• _Exercise description_
Please repeat the records word for word and skip the pictures.

• _Data supplied_
○ ○ ○

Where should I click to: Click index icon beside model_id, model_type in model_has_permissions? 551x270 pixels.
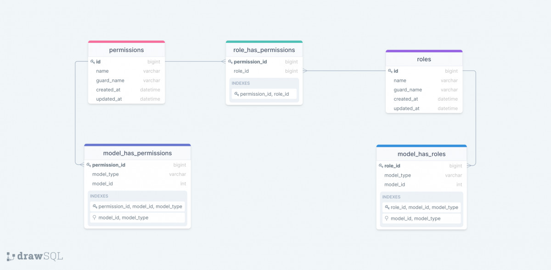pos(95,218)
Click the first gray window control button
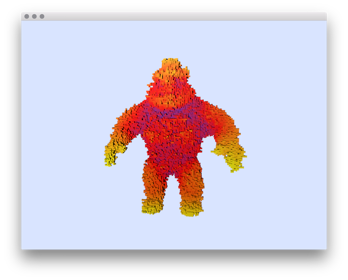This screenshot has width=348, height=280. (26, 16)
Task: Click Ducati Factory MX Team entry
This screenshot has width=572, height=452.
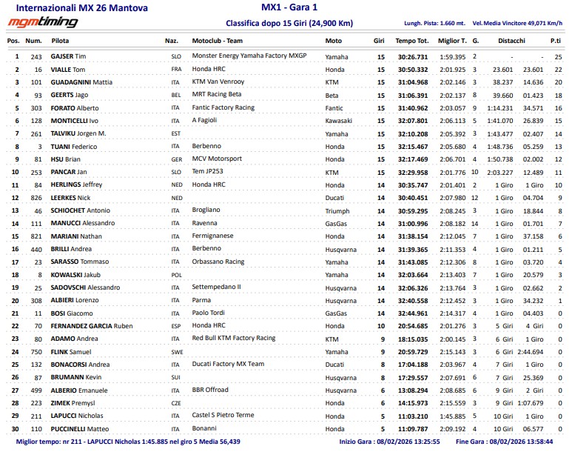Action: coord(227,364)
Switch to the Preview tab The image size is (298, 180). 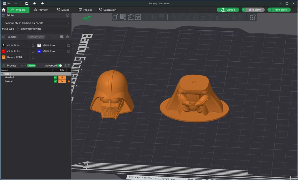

○ ○ ○

• _Reply_
Where should I click to: Click index icon beside model_id, model_type in model_has_permissions? 551x270 pixels.
pos(95,218)
Click the first gray window control button
This screenshot has width=348, height=280. (26, 16)
Task: Click Ducati Factory MX Team entry
This screenshot has width=572, height=452.
Action: coord(227,364)
Switch to the Preview tab The image size is (298, 180). 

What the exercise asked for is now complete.